***** MATERIAL FOR THIS EXERCISE *****
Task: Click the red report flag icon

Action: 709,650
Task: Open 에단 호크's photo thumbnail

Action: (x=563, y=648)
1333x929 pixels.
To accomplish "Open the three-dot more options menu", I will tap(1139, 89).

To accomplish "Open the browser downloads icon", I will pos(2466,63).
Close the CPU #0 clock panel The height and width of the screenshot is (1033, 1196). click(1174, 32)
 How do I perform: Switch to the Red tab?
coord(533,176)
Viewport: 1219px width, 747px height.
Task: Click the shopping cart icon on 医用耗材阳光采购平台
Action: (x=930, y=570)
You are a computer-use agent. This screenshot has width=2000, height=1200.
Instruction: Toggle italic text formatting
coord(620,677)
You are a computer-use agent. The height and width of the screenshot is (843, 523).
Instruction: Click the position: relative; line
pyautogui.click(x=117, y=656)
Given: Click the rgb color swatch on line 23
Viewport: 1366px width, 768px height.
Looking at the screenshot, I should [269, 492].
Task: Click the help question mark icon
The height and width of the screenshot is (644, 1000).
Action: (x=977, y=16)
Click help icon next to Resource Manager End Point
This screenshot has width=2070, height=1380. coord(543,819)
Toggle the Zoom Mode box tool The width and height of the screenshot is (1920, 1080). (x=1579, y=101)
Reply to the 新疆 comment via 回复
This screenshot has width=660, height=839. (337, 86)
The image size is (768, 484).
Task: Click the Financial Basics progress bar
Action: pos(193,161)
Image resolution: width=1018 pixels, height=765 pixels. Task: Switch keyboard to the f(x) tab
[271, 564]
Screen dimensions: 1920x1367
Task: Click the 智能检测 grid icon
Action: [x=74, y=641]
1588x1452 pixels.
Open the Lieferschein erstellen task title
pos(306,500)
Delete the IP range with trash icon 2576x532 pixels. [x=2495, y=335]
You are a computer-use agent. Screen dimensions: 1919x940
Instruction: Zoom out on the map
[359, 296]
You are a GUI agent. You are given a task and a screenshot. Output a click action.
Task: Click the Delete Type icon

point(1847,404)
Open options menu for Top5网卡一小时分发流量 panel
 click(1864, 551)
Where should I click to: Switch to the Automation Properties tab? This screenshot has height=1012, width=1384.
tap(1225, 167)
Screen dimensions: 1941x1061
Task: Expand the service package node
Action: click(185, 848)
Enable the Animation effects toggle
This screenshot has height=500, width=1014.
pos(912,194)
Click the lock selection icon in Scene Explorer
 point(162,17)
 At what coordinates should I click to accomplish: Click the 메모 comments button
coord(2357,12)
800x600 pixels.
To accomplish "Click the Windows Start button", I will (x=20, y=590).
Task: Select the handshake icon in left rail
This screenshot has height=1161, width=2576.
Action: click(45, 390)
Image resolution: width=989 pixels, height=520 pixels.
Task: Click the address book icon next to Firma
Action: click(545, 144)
*****
WRITTEN REQUEST:
Locate every row of the records that contains the string "line", and copy each such row in full.

EXERCISE RESULT:
Instruction: Click the position: relative; line
Given: Click the rgb color swatch on line 23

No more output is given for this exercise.